# Set of tasks
A. Can you transcribe the post about robot caregivers in Japan between "Whatever Happened to" and "Yep, fucking robots.", inclusive?
B. Could you go on with the post about robot caregivers in Japan from its final sentence?

# Extract provided
Whatever Happened to Giving People Jobs?
In Japan, researchers are trying to develop the ultimate personal care givers for the elderly – robots. Yep, fucking robots.
Japanese researchers have begun developing mechanical helpers for use in homes, offices, hospitals and nursing facilities.
Well, nothing quite says ‘I love you’ like absolutely eliminating any element of human touch to those we love, eh? What a sense of honor to bestow upon your elderly, dying mother who raised you, fed you and protected you even when you were a helpless, hungry, useless and pathetic waste of genetic material.
Remember, when you sniveled and sulked for days and days after you got dumped by that dumb twill you dated in grade 7? You really think your Mom wanted to keep hearing about that shit? No sir. She wanted to slap you upside the temple and tell you to “get your shit together, you pathetic fuck”. But she didn’t. She hugged you, reassured you and made you cocoa. Well, thanks for the good parenting Ma, let Robbie the Robot take you for a walk now, you wrinkled ol’ skinbag.
I dunno. Maybe it makes economic sense to have robots as "helpers".

Collected data entries
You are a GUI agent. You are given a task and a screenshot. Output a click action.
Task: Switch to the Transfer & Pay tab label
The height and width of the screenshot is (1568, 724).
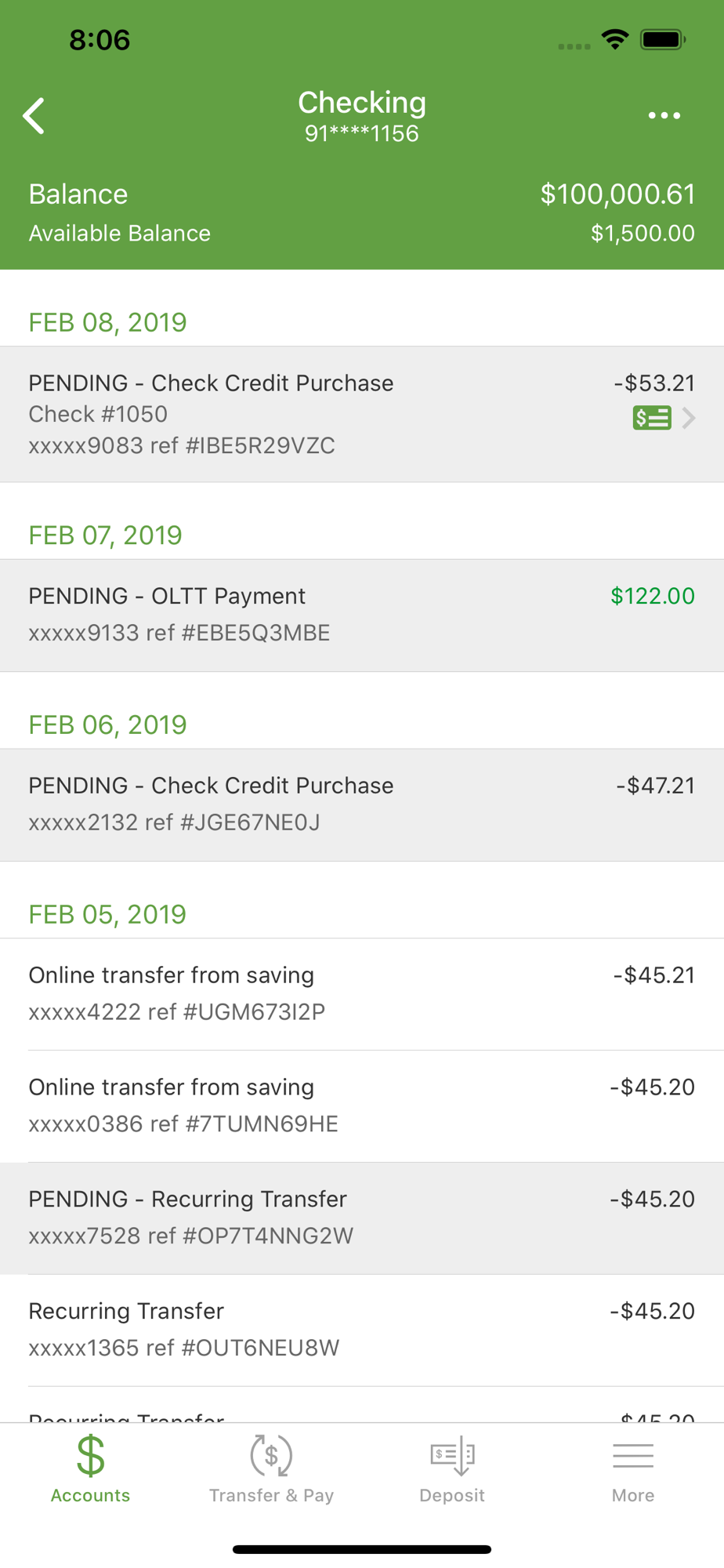(x=271, y=1495)
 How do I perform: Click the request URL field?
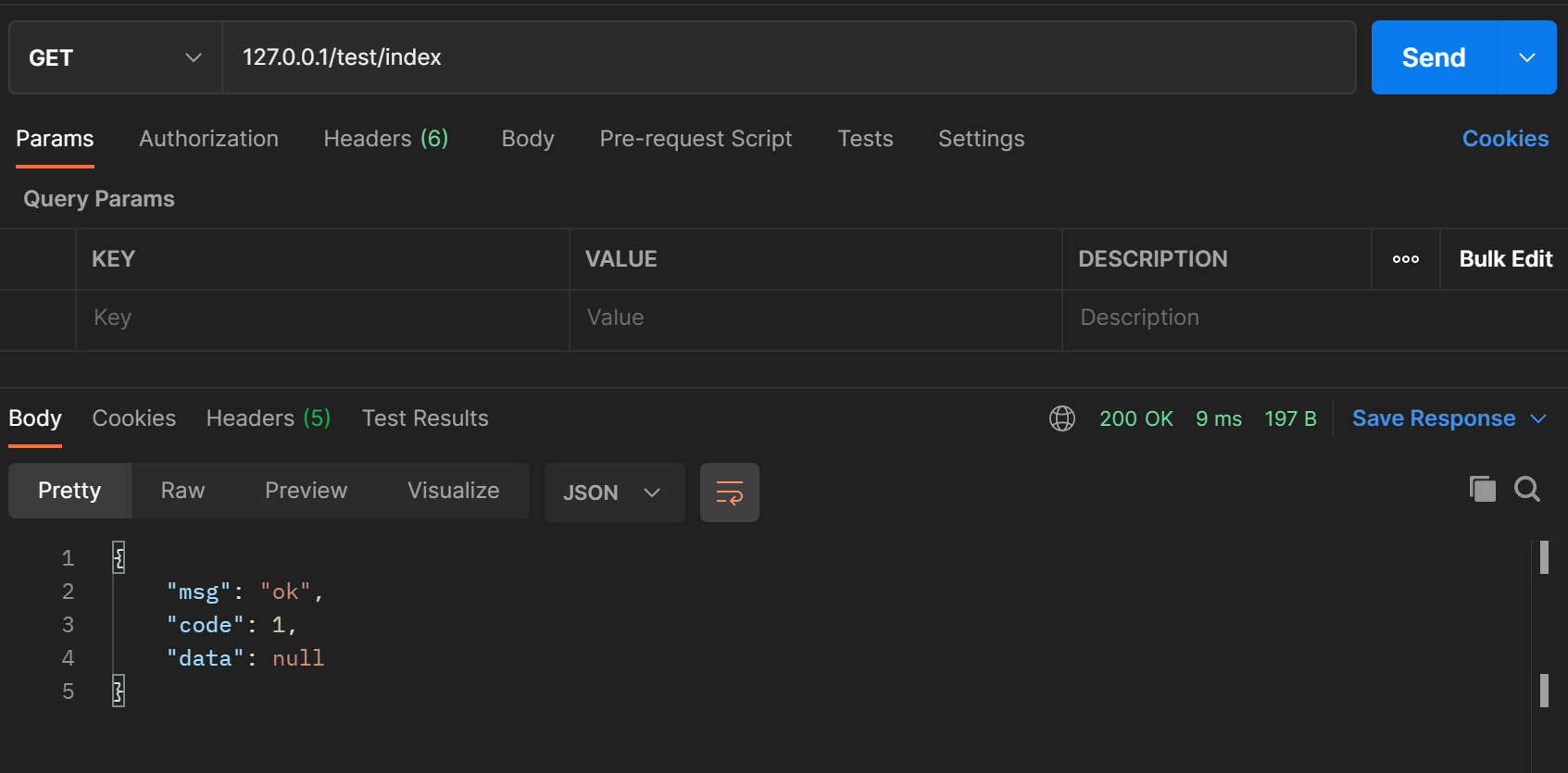[x=787, y=57]
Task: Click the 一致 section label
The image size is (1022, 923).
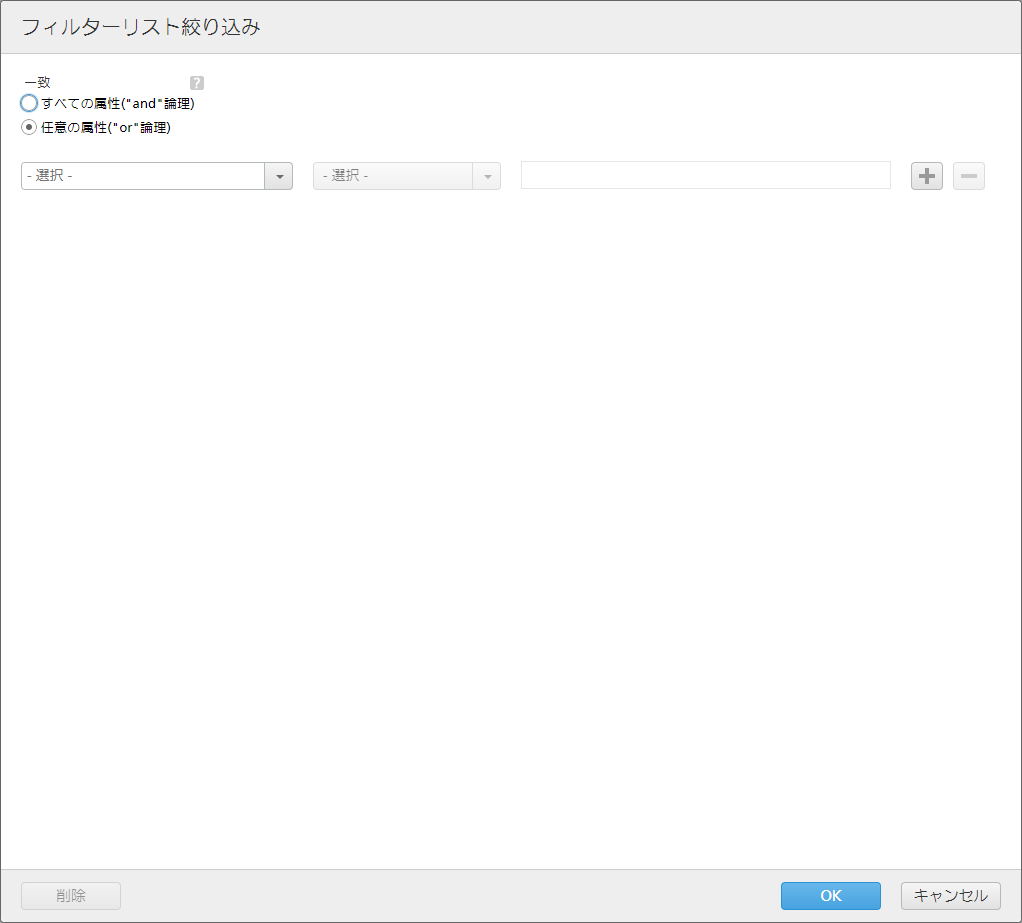Action: coord(37,82)
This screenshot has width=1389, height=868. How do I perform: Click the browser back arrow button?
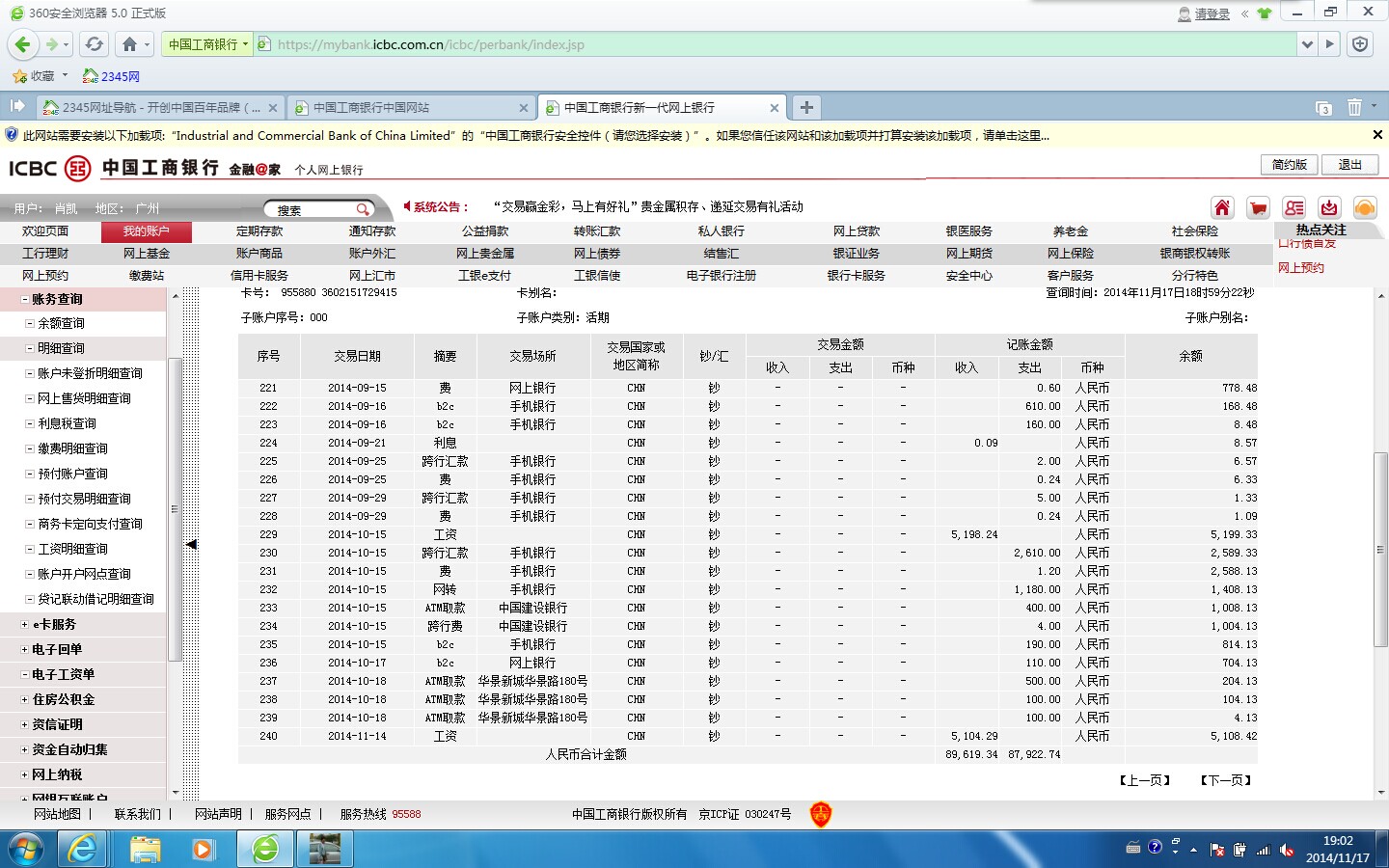(23, 44)
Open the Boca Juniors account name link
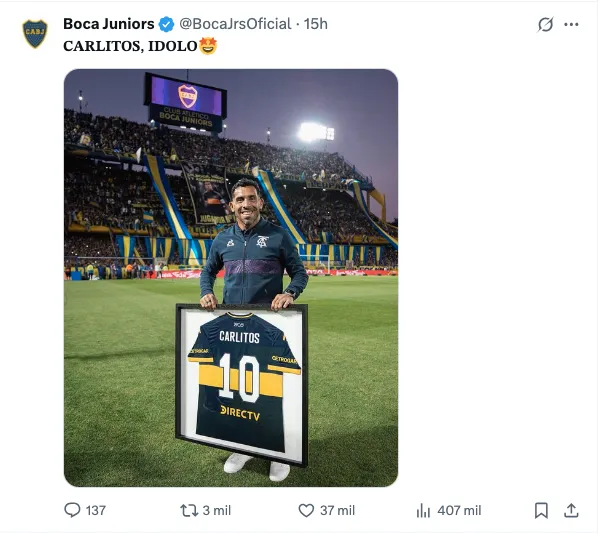 [x=108, y=23]
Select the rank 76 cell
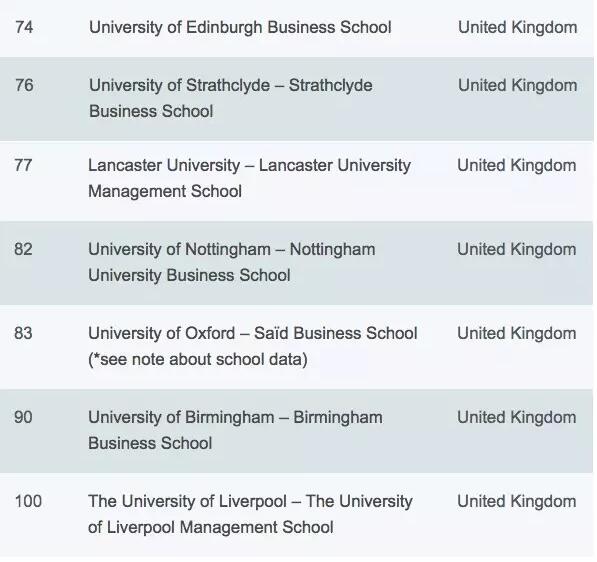 [24, 85]
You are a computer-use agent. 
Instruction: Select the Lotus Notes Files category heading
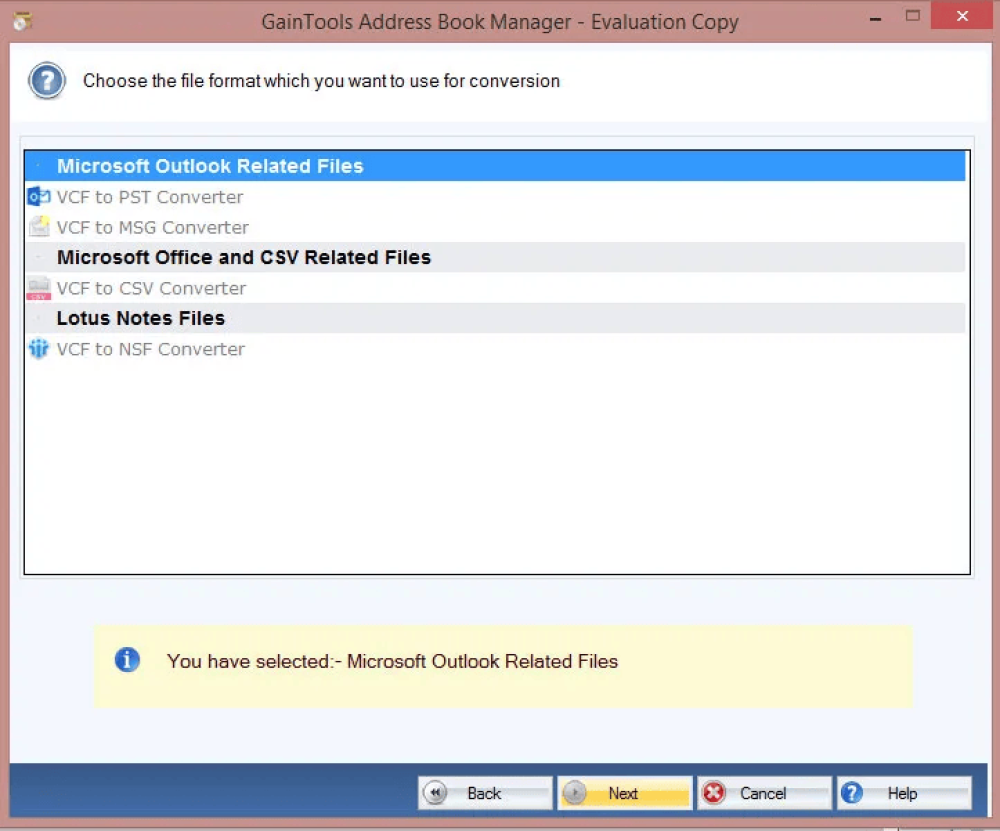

# Task results
A.
Whatever Happened to Giving People Jobs?
In Japan, researchers are trying to develop the ultimate personal care givers for the elderly – robots. Yep, fucking robots.

B.
Or maybe we’re just too self-centred to really give a shit about that shaky old-fucker who bores us with tales of their daily bridge games and their enjoyable walks in the garden – even if they are blood. “Sorry Pop, can’t chat now – Beauty and the Geek is about to start – you know I can’t go without my B & G, daddy-o!”
I just don’t think we need to turn all our acts of service over to the hands of a robot. That’s just not a great idea to me. I mean, doesn’t anyone remember Stanley Kubrick's 2001, for fuck sakes? Okay, how about last year’s I, Robot? Remember that? One minute yer instructing yer nursing-aid android to give you a barium enema, the next the tin-plated bastard is dicing you up like a tomato with those icy cold Ginsu-knife fingers we’ve designed for them.
Anyone remember when the worst case scenario was a nurse with a giant hairy mole on her chin and a bad disposition?